Well today made for a rather eventful day. You might be wondering about the title, as it was, I had just finished a few commits worth of changes to my shell ruleset, when I accidentally “git push’ed” instead of “cg-push’ing” my changes up to the TP server. Biggest and most embarrassing mistake…ever. My small mistake pushed all my commits (I don’t mean just today, I mean like every one I have ever done) from my risk branch onto the main branch. Needless to say after a few minutes of crapping my pants I started working with my mentor xdotx to get things worked out.
While we had some ideas on how to get things fixed, from git-reverting to git-removing all my commited files from main, then commited the deletes, we ultimately decided to leave the beast lay as it was. I did, however, make on additional commit to the main branch that allowed it to compile properly.
Aside from my godzilla size mistake I did actually make progress today. I went over almost all of minisec’s “minisec” class and its “minisecturn” class, transcribing pseudocode of it to my existing ruleset as comments. It really helped to get a grasp of what was being used to make the ruleset work, and how my ruleset will work (as it is very different.) It also left me with a lot of questions (as can be expected.) I want to transpose more or less my scratch notes I kept while reading to be posed as questions for myself in the future, as well as my mentors:
- I noticed minisec goes pretty in depth for its naming system. If my map is static do I need to worry as much about that? Will I just be creating my map in a big set of statements, and not dynamically?
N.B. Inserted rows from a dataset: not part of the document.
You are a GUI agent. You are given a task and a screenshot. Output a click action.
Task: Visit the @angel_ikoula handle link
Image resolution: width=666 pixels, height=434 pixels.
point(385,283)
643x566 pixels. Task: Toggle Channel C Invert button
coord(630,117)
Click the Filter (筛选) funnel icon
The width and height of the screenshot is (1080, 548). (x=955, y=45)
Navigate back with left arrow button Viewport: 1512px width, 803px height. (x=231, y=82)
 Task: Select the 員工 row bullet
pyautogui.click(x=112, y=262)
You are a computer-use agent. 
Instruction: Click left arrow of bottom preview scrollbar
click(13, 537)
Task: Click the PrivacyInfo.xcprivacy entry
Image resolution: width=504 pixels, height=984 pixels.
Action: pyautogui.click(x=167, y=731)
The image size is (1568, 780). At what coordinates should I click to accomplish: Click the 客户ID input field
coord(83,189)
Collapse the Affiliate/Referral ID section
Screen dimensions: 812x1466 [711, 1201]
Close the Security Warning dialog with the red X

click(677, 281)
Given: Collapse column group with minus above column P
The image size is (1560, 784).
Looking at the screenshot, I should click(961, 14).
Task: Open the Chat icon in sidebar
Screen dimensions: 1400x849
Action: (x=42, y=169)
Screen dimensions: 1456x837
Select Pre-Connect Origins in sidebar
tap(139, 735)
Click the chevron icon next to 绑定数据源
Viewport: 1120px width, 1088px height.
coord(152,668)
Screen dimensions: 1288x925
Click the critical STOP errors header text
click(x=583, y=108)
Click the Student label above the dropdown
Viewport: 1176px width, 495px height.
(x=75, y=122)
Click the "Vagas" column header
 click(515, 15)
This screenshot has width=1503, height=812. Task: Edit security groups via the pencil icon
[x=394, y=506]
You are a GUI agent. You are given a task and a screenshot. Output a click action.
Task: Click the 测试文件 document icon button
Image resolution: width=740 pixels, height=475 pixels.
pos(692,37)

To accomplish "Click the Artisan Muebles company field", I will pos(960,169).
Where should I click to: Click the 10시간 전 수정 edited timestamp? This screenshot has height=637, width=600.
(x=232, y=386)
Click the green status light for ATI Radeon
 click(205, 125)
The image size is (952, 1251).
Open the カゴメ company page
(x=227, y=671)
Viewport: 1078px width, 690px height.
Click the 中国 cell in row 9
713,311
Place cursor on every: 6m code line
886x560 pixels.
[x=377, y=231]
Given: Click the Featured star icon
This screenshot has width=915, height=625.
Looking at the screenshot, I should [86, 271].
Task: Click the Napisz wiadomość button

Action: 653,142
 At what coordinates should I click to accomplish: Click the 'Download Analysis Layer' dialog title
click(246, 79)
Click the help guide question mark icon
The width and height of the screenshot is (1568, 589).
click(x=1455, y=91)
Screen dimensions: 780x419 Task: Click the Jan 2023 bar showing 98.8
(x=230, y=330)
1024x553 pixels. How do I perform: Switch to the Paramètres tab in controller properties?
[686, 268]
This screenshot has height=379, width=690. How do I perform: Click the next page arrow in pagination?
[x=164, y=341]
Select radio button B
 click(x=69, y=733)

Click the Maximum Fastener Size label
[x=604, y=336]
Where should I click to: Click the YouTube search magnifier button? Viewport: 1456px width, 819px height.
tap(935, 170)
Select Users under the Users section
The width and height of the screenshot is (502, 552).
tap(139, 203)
- On extending star system/planets: How to add a “connects to…” linked list for connectivity?
- Will every system be a star with one planet?
- Going over “minisecturn”: Do I need setFleetType and setPlanetType? Do I need containerids?
- Going over Ruleset-Docs: Does every ruleset need to have persistence out of the box?
In addition to thinking up more questions I also partially implemented my own Risk::onAddPlayers function. It was more or less practice for me in playing with some “game” and “settings” references/pointers. It is/should be functional however, restricting more than “risk_max_players” from joining a game, as well as disallowing players to join a game with all the territories claimed. At the moment I don’t see why any one would even want to join a Risk game mid-session, and that opportunity may be removed from the final product.
All in all I think it was a great day, besides the obvious screw up. Getting more “into” the code is letting me start to see how my final product will ultimately be implemented. I hope tomorrow is just as productive. I have to say though the prospect of “starting to code” on Monday is a little anti-climatic having started doing things early. That isn’t to say I wish I hadn’t done anything yet :P. Working from home is definitely a unique experience; all the motivations of working in an office are gone. You have to build your own positive reinforcements and motivation, heck you don’t even get the satisfaction of being anywhere special. Its been a challenge the last few weeks building a mental “office” in addition to a physical one.
xdotx | 25-May-08 at 12:45 am | Permalink
# I noticed minisec goes pretty in depth for its naming system. If my map is static do I need to worry as much about that? Will I just be creating my map in a big set of statements, and not dynamically?
## RFTS has a statically-named system. Just use a few helper functions for creating a system and make each one manually by name.
# On extending star system/planets: How to add a “connects to…” linked list for connectivity?
## internally in your planet/system class? Or do you want that information client-side visible?
# Will every system be a star with one planet?
## Iif you want it to be. Contained objects are completely optional for all things afaik.
I’m fuzzy on the other two. I believe you do need containerids though, and supporting persistence would be a good idea, though it shouldn’t be too important.